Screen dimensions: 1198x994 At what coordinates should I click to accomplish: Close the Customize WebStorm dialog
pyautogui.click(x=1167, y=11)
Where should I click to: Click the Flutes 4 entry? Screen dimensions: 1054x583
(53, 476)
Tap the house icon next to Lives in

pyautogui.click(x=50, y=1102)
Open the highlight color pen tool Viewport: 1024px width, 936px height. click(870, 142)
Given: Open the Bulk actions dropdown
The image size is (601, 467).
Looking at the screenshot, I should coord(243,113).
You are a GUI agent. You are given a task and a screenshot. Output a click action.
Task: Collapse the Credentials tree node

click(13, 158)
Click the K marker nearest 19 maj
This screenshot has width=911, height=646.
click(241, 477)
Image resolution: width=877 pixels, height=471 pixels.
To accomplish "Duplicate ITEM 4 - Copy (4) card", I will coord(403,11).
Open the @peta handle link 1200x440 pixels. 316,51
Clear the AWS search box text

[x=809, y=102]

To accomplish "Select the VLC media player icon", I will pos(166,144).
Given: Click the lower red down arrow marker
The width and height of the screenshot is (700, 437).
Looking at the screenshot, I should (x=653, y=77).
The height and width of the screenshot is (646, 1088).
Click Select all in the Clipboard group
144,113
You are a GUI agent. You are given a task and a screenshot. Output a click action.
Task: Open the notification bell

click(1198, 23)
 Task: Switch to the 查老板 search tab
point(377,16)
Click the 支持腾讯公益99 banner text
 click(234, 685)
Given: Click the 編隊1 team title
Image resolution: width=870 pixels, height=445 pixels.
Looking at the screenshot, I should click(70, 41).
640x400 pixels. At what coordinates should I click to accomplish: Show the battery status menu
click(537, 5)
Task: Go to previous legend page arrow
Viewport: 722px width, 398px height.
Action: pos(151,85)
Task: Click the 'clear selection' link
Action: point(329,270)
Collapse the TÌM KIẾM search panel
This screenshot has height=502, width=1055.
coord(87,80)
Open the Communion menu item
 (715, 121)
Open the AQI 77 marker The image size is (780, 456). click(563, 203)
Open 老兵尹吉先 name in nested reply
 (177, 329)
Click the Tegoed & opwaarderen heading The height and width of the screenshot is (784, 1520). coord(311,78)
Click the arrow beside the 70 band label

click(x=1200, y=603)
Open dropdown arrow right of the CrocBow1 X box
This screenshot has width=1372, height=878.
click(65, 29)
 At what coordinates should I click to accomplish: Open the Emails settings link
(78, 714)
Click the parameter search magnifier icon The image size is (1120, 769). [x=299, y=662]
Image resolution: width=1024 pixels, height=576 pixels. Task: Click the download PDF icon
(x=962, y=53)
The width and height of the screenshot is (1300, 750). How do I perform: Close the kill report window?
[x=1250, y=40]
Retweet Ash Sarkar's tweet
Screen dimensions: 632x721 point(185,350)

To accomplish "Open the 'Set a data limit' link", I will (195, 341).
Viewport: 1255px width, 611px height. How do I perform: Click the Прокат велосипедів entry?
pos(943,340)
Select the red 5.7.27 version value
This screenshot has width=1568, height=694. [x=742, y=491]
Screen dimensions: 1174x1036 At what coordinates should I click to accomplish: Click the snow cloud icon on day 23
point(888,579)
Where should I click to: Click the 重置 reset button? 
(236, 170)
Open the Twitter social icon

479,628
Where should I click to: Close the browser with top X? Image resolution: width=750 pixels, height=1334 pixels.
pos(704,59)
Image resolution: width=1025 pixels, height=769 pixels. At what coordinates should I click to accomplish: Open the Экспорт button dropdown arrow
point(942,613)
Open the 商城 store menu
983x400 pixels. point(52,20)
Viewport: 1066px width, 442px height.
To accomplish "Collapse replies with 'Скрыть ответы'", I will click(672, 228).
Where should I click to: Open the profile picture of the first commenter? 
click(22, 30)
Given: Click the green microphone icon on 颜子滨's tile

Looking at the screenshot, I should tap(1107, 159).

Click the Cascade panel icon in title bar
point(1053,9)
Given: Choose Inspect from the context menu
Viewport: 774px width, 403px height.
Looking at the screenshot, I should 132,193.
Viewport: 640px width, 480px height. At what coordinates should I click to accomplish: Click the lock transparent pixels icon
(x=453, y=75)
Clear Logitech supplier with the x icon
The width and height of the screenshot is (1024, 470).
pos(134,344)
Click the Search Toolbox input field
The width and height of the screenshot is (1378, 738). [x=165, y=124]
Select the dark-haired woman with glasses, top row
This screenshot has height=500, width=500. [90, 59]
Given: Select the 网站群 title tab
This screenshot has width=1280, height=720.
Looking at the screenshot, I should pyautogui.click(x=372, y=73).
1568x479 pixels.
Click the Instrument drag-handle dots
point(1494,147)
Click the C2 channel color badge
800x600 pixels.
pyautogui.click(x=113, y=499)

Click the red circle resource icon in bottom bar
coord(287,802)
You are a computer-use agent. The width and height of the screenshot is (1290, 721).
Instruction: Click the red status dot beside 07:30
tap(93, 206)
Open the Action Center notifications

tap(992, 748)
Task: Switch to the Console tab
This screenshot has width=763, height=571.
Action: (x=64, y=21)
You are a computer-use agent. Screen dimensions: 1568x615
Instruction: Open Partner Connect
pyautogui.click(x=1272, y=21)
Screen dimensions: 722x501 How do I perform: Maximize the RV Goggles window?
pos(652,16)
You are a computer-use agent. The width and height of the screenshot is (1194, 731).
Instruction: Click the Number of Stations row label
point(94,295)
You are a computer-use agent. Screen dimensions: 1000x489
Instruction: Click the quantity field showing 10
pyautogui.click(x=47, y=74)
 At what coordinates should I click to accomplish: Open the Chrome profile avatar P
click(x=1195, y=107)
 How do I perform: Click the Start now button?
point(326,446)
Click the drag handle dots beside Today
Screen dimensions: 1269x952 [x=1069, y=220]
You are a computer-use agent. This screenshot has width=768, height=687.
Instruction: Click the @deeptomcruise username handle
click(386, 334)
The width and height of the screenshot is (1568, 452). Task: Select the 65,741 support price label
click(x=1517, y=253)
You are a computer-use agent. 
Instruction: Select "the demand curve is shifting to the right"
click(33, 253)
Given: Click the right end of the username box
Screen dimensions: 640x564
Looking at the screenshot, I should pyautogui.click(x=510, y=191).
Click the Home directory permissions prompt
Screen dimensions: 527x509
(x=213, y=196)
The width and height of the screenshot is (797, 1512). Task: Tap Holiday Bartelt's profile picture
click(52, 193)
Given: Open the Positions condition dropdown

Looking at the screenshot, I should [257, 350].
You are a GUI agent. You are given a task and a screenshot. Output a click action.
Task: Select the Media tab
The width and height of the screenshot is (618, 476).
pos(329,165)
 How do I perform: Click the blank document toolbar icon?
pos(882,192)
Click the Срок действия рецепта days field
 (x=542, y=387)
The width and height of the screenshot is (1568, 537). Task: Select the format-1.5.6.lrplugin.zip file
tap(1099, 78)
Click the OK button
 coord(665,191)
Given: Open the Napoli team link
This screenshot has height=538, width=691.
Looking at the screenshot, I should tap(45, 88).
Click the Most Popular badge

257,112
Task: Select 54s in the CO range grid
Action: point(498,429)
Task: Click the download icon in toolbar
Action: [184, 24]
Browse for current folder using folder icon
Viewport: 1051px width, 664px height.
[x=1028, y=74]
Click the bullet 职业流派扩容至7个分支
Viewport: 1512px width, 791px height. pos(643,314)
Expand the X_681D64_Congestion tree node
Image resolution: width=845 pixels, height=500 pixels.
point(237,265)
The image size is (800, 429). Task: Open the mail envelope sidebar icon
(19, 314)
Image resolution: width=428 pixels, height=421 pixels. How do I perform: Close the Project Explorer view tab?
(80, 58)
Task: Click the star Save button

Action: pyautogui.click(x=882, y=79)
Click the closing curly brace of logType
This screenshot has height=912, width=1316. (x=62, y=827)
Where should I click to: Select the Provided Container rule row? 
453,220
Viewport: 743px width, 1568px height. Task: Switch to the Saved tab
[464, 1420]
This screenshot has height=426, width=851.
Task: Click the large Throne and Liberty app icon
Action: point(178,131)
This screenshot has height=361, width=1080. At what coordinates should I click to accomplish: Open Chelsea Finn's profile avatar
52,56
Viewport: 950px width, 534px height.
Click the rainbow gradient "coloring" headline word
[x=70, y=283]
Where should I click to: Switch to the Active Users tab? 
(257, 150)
:::::
Can you replace "Screen dimensions" with "Screen size" in the stretch from the line containing "Click the Home directory permissions prompt" through the line containing "coord(665,191)", and give those lines back with nothing else changed?

Click the Home directory permissions prompt
Screen size: 527x509
(x=213, y=196)
The width and height of the screenshot is (797, 1512). Task: Tap Holiday Bartelt's profile picture
click(52, 193)
Given: Open the Positions condition dropdown

Looking at the screenshot, I should [257, 350].
You are a GUI agent. You are given a task and a screenshot. Output a click action.
Task: Select the Media tab
The width and height of the screenshot is (618, 476).
pos(329,165)
 How do I perform: Click the blank document toolbar icon?
pos(882,192)
Click the Срок действия рецепта days field
 (x=542, y=387)
The width and height of the screenshot is (1568, 537). Task: Select the format-1.5.6.lrplugin.zip file
tap(1099, 78)
Click the OK button
 coord(665,191)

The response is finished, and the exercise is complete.